• The problem: The required output is the exact text of the lines from the line containing "Task: Open the 李俊 user menu" through the final line below, inclusive, without pictures.

• Dataset records:
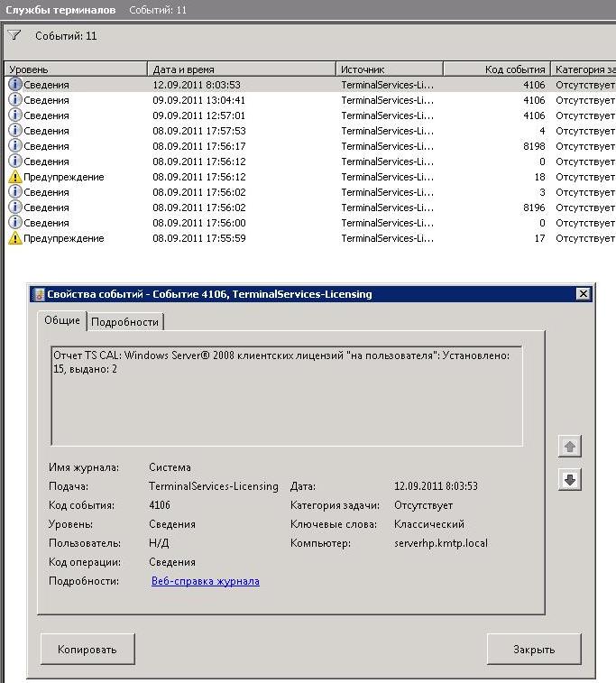Click info icon of event code 8198
This screenshot has height=683, width=616.
[x=15, y=146]
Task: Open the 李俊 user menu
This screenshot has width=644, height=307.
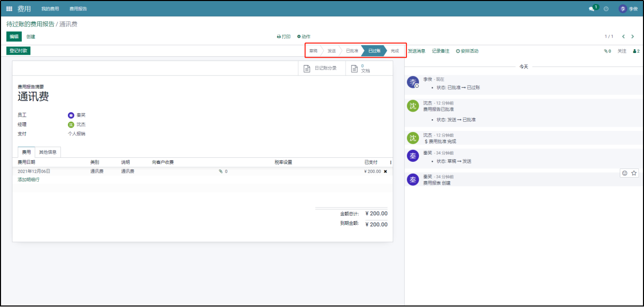Action: [x=628, y=9]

• Answer space:
Task: Open the 李俊 user menu
This screenshot has width=644, height=307.
Action: [x=628, y=9]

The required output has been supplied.